## Provided text
▬▬▬▬▬▬

Suppose (for sake of example) we have a sequence of six residues, $UVWXYZ$, where each symbol represents a random variable that takes a value a/c/g/t. We want to express a joint probability $P(UVWXYZ)$. We can exactly factor that joint probability into a series of conditional probabilities like so:
$$
\begin{eqnarray}
P(UVWXYZ) & = & P(Z \mid UVWXY) P(UVWXY) \
& = & P(Z \mid UVWXY) P(Y \mid UVWX) P(UVWX) \
& & \mbox{and so on...} \
& = & P(Z \mid UVWXY) P(Y \mid UVWX) P(X \mid UVW) P(W \mid UV) P(U \mid V) P(V) \
\end{eqnarray}
$$
All exact, so far; no approximation. All we did was converted joint probabilities to conditional probabilities, repeatedly.
Now we can look at terms like, e.g., $P(Z \mid UVWXY)$ and make independence assumptions. $Z$ depends on $U,V,W,X,Y$? Well, let's assume it doesn't. We can go through each term and remove one, some, or all of the dependencies, and each time we do, that corresponds to stating an assumption that the nucleotide at $Z$ doesn't depend on the nucleotide at the variable (position) we remove. Or at least, doesn't depend enough that we care, for the purposes of making a model, given the cost/benefit tradeoff of balancing the number of free parameters we need to estimate, versus what we gain from a more exact model.

▬▬▬▬▬▬

## Given records

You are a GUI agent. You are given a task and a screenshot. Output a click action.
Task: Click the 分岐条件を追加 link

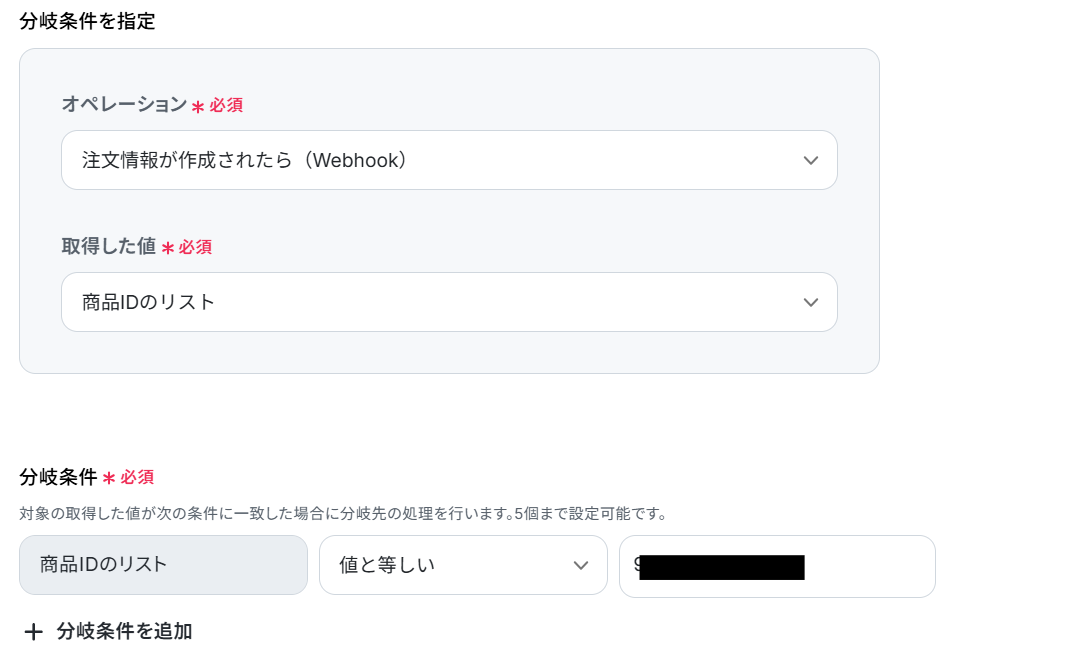[124, 631]
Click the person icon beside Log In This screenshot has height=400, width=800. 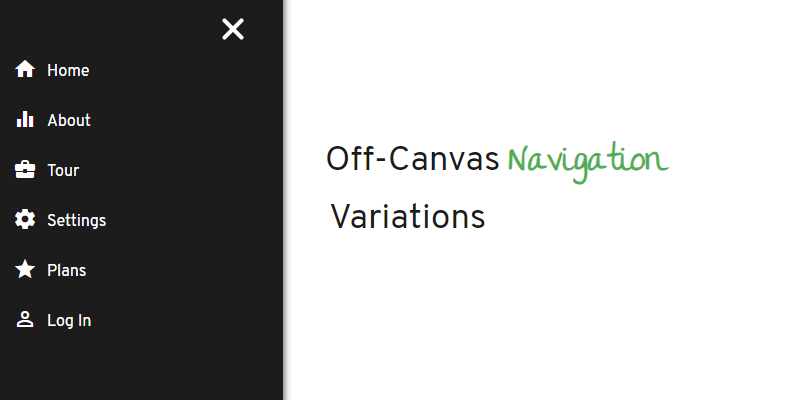point(25,320)
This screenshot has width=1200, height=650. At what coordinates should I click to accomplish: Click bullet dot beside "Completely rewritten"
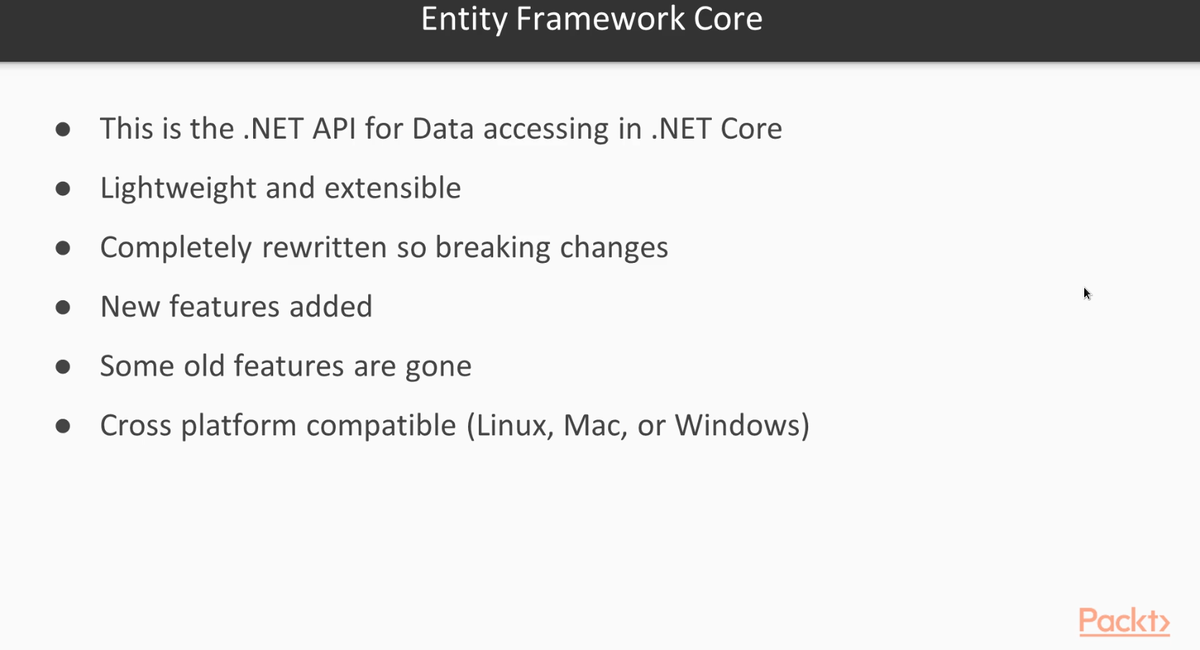pyautogui.click(x=63, y=248)
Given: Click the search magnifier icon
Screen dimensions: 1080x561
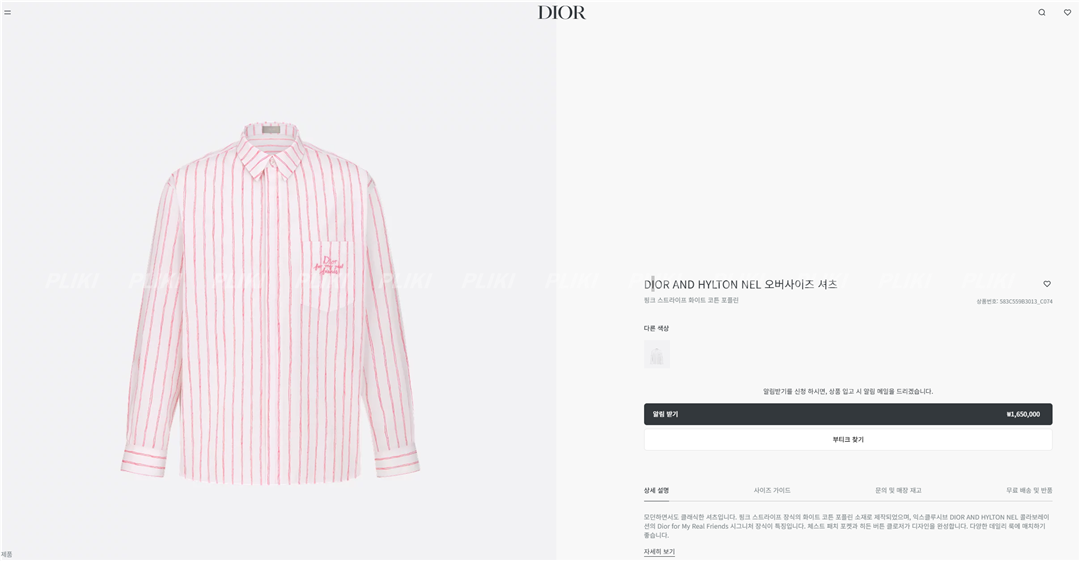Looking at the screenshot, I should [1041, 12].
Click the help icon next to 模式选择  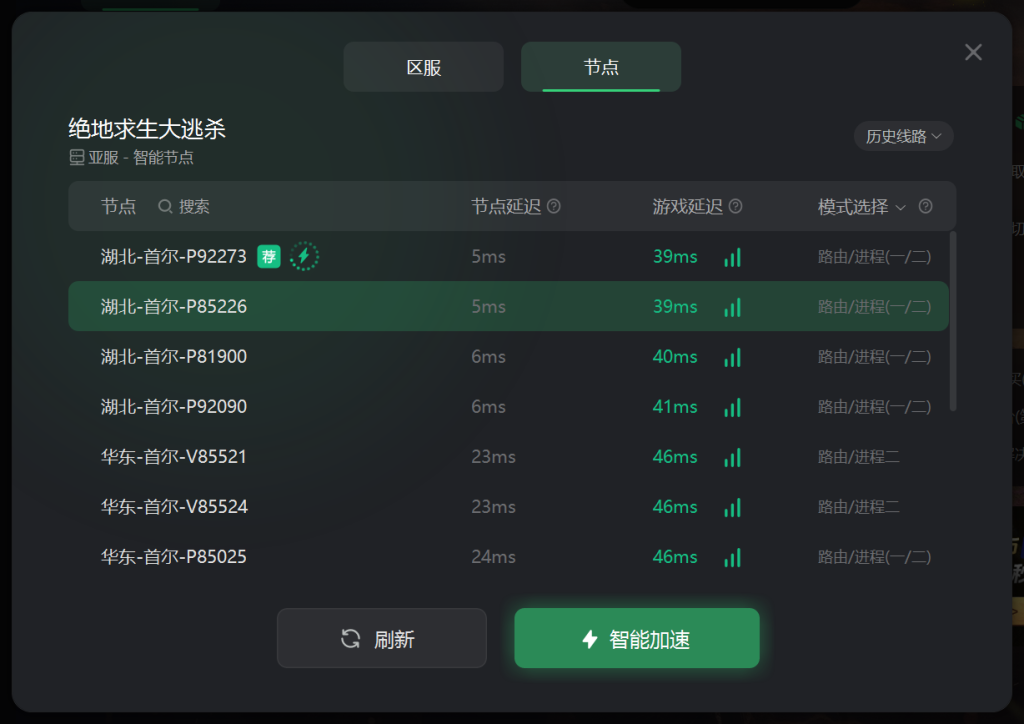(x=925, y=207)
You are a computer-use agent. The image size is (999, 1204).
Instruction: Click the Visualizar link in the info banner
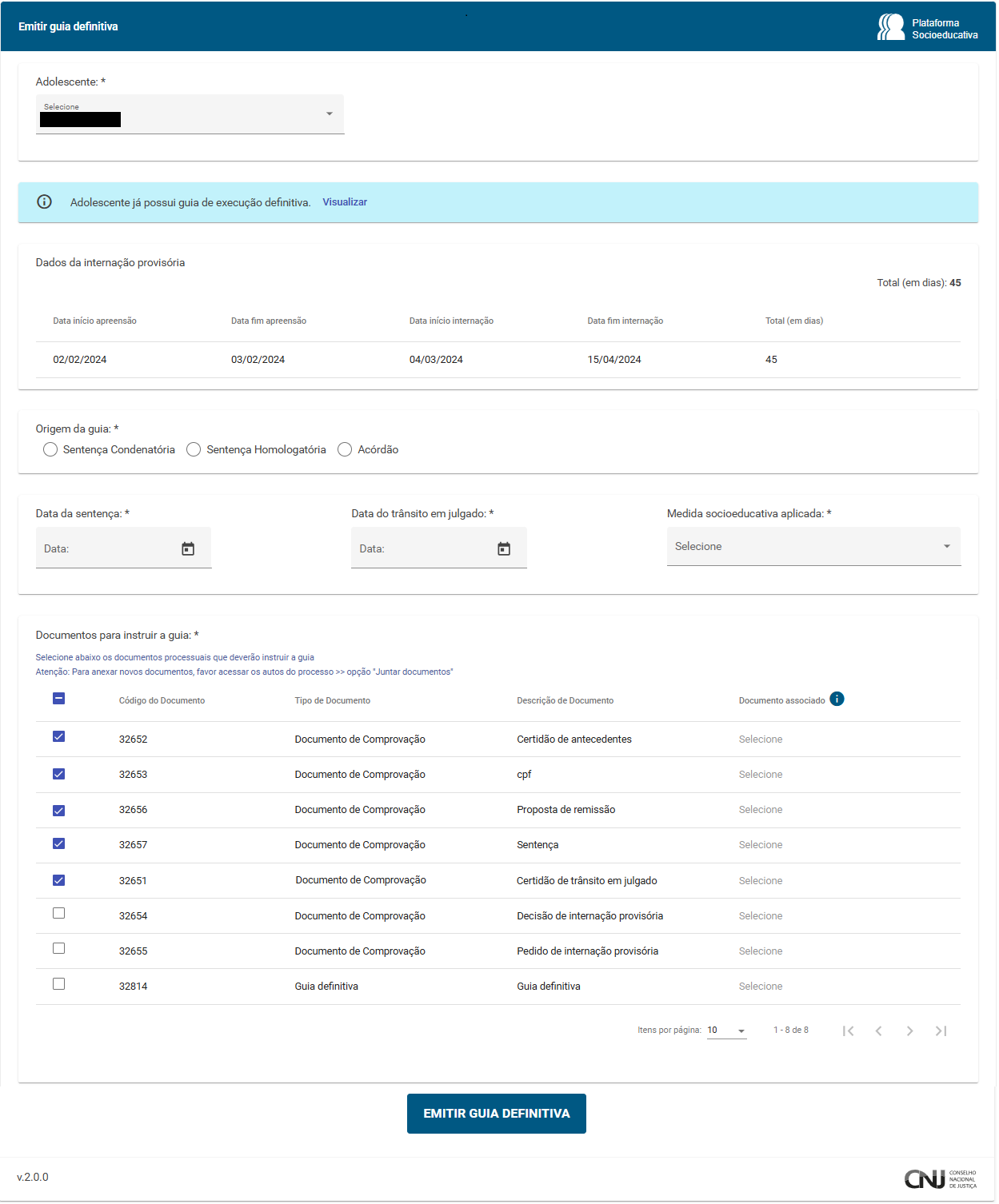tap(345, 202)
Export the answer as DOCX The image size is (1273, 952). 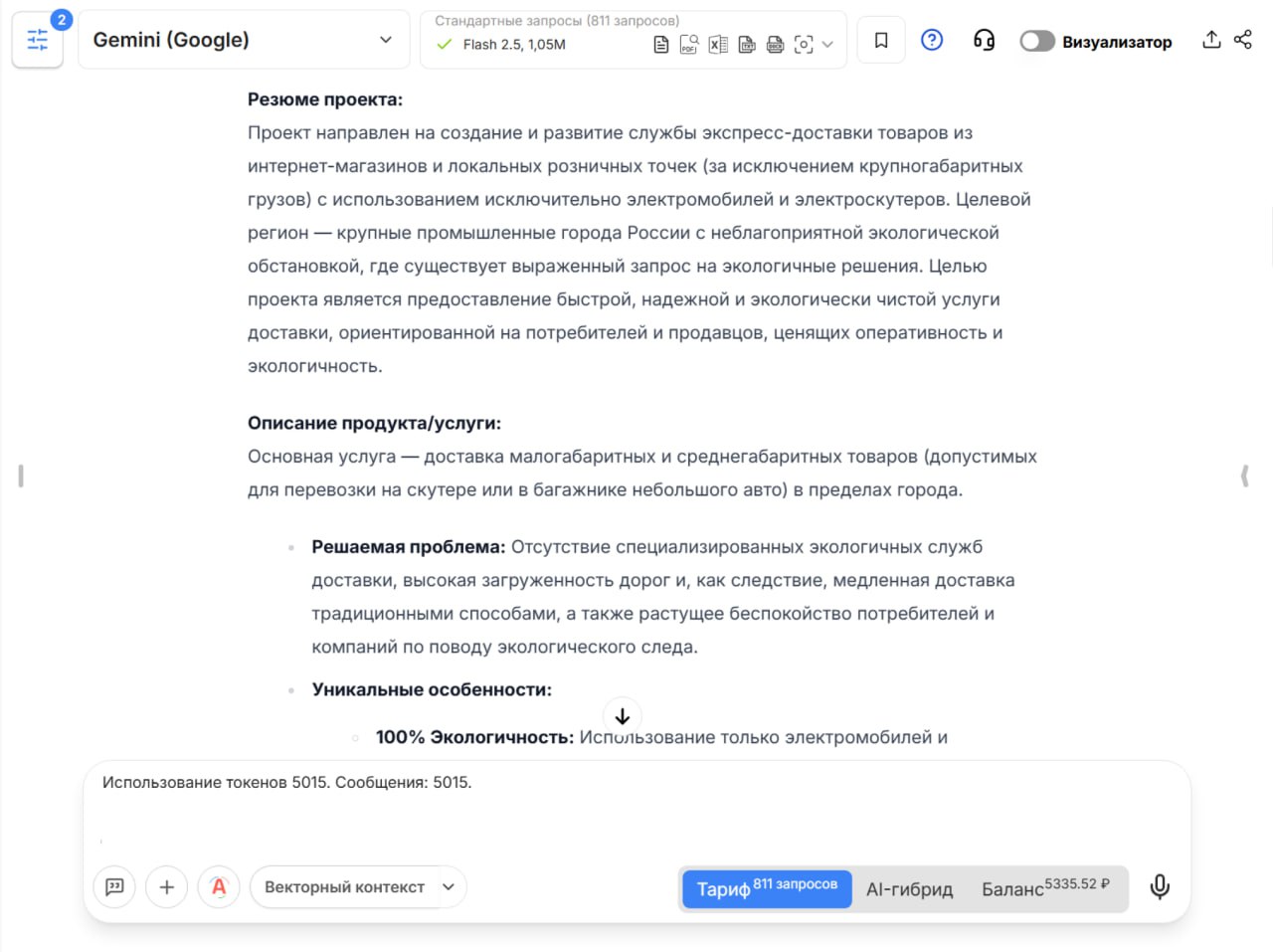(x=775, y=44)
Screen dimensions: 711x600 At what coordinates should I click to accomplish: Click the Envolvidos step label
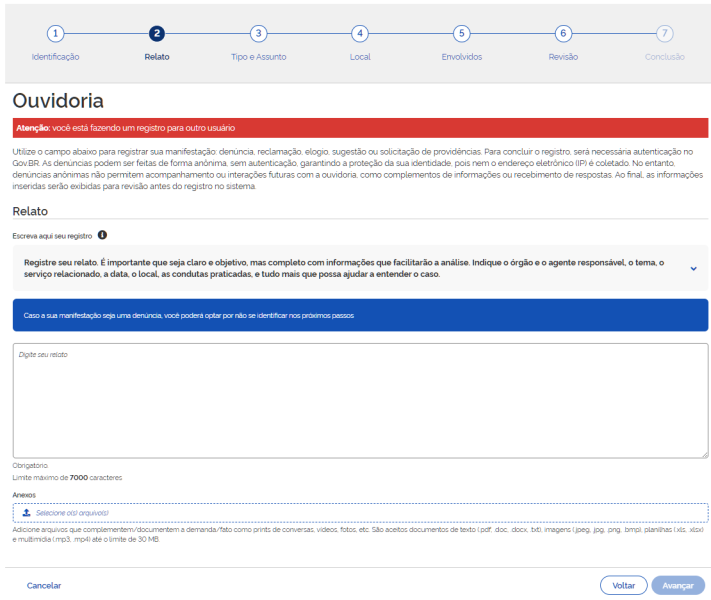pos(462,57)

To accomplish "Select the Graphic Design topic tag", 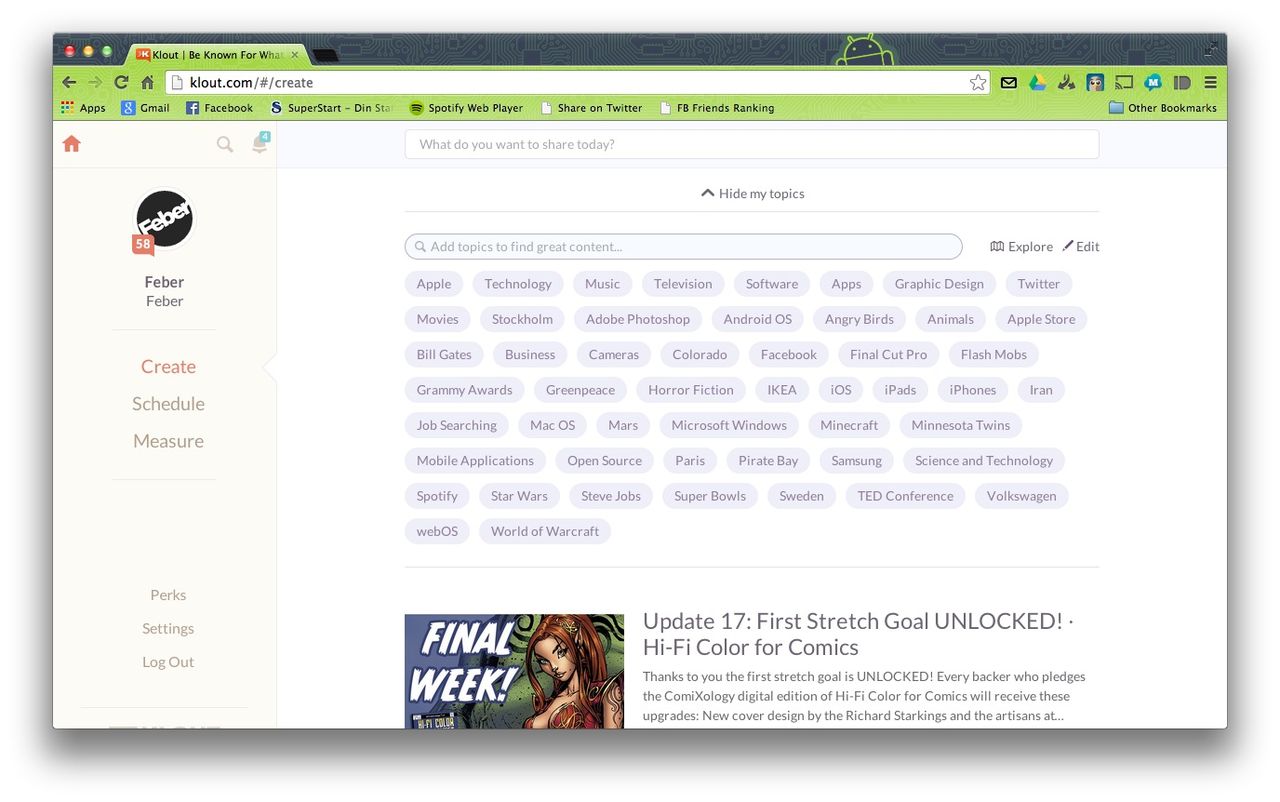I will click(938, 284).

▬▬▬▬▬▬

## Exercises to complete
• 1. Translate this sentence from the passage on factoring joint probabilities into Spanish: "Now we can look at terms like, e.g., $P(Z \mid UVWXY)$ and make independence assumptions."
• 2. Extend the passage on factoring joint probabilities beyond its final sentence, keeping its voice and notation.

## Answers by item
• 1. Ahora podemos examinar términos como, por ejemplo, $P(Z \mid UVWXY)$ y plantear supuestos de independencia.

• 2.
The most extreme and simple thing we could assume is that $Z$ doesn't depend on any other position: $P(Z \mid UVWXY) \simeq P(Z)$. Make that assumption all the way down the chain and we have $P(UVWXYZ) = P(U) P(V) P(W) P(X) P(Y) P(Z)$.
We could still have different distributions at the six positions. Maybe position $U$ is often an A, position $V$ is usually C or G, position $W$ is equiprobably any of the four, and so on. If we allow each of the six random variables (positions) to have its own distribution, we have the position-specific motif model, with $4L$ parameters.
But to simplify our model still more, we could state a further assumption that each of the six positions is drawn from the same nucleotide frequency distribution $p(a)$ -- and that identically distributed assumption, on top of the independence assumptions, gets us to the i.i.d. model.
Markov models
Now let's move on to another common kind of probability model for sequences: Markov models.
Suppose we're ok with the identically distributed assumption -- we're not trying to capture position-specific statistical information (like in one particular conserved DNA sequence motif), we're trying to capture overall statistical properties and biases in a DNA sequence. But suppose that complete independence is an assumption that seems too strong.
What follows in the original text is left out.